Every spare afternoon, we headed into the recording studio to lay down some sweet tracks. It was the start of a new millennium, hot on the heels of Ricky Martin and MTV Total Request Live. YouTube and widespread recreational music programs were a mere sparkle in the eyes of their future creators.

At the time, Licorice Snap had a new sound. Eva cranked out sweet electronica beats and I rocked the spoken word. We even had a handheld dictionary called Franklin (which, incidentally, you could play hangman on too) that would talk in a Stephen Hawking-like voice. We programmed (fine, manually typed in; this was before smart phones!) our background vocalist to say “Lambs Love School” for our house remix of Mary Had a Little Lamb.
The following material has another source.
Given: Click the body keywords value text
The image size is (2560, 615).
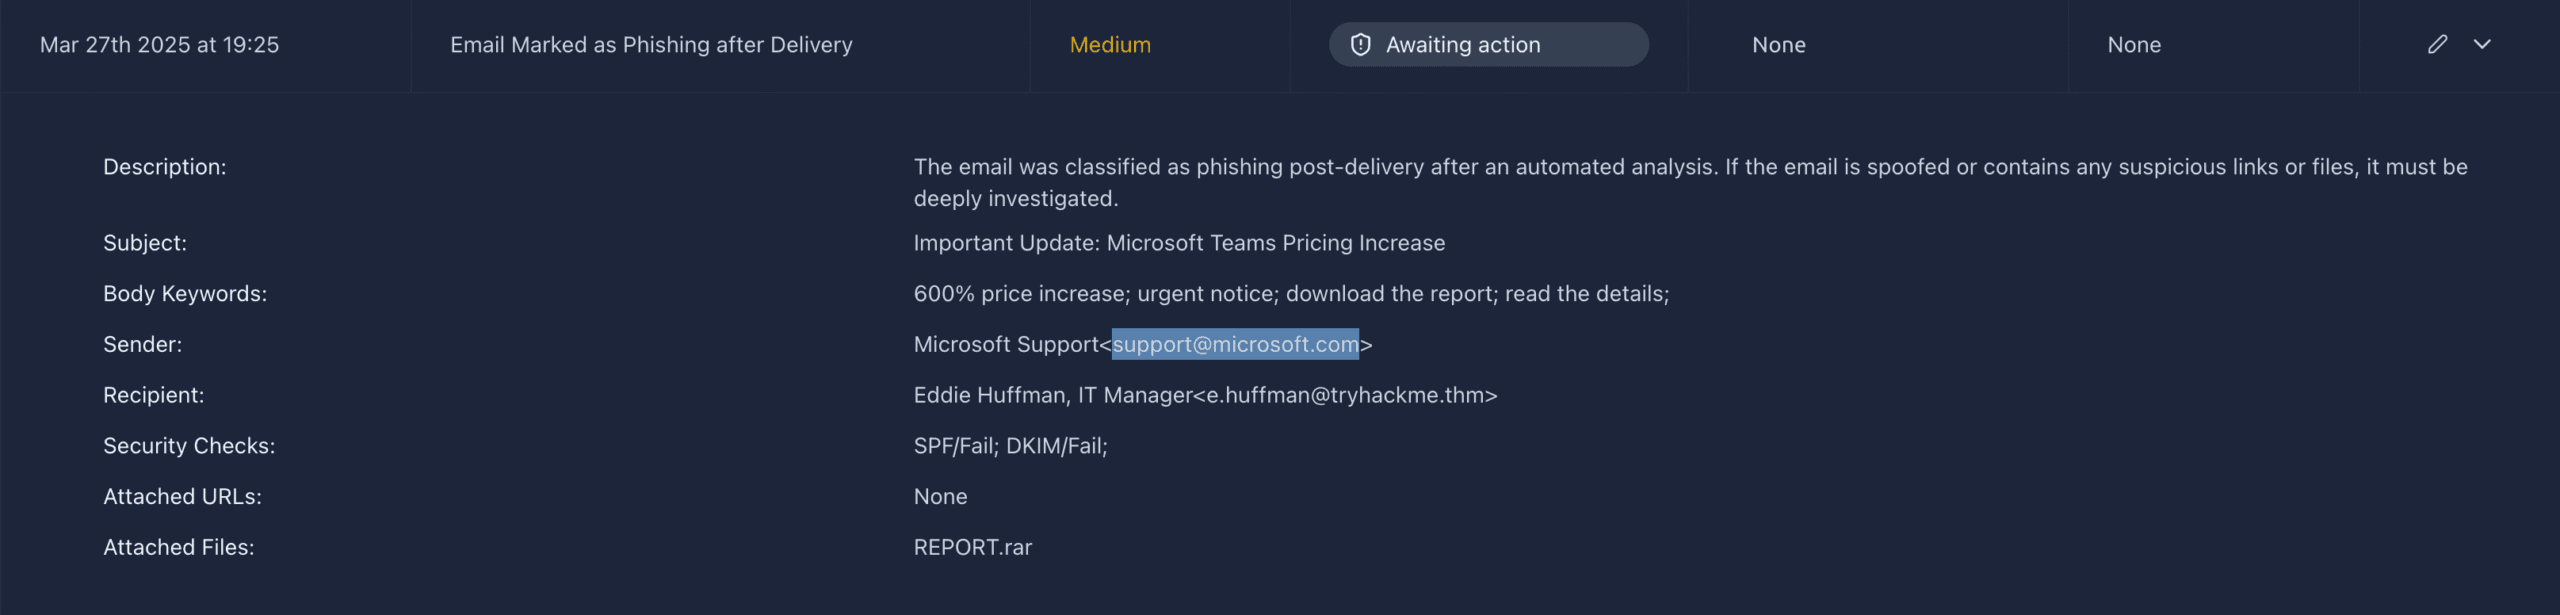Looking at the screenshot, I should [1291, 294].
Our songs were about loving yourself like the fabulous queen you were or aspired to be. Miss America (I Wanna Be) should have been a number 1 hit. We should have been on the cover of “Rolling Stone” playfully giving everyone the finger or using said finger to rage on a keytar.

Alas, our unabashed ode to peace, love, and fierceness was too ahead of its time.

No one heard our music because we didn’t know where to play it or who would listen to it. How would we even lug our sweet sound machine, a desktop computer in our parents’ house, to a gig? Our studio was our parents’ house. Pretty soon, we unceremoniously lost the music-making program when the computer went out of commission. The dream seemed to die. I clutched our EP, emblazoned with Eva’s color pencil cover art, to my chest like my Christina Aguilera drag queen cookie held her sugar dough baby.

With the looming Amendment One vote to ban gay marriage and benefits for unmarried or domestic partners in North Carolina, up for vote on May 8, we can’t afford to keep our fabulous soundtrack of hope locked in the archives.

Licorice Snap’s opus, Powered on Dreams, says that anything and everything is possible. The imagery of a flying car that puffs purple exhaust describes a utopia that will overcome bigotry, homophobia, and racism if we just believe in ourselves. And yes the song is kitschy, because it’s our right to be tongue-in-cheek with a message. Politician Harvey Milk understood that balance of theatrics and politics. When he was running as the first openly gay member of the San Francisco Board of Supervisors in the late 1970s, he said, “You gotta give ’em hope.”

If Powered on Dreams inspires you to go out and be fabulous, or more fabulous than you already are, then Licorice Snap’s ten-year hiatus was well worth the wait.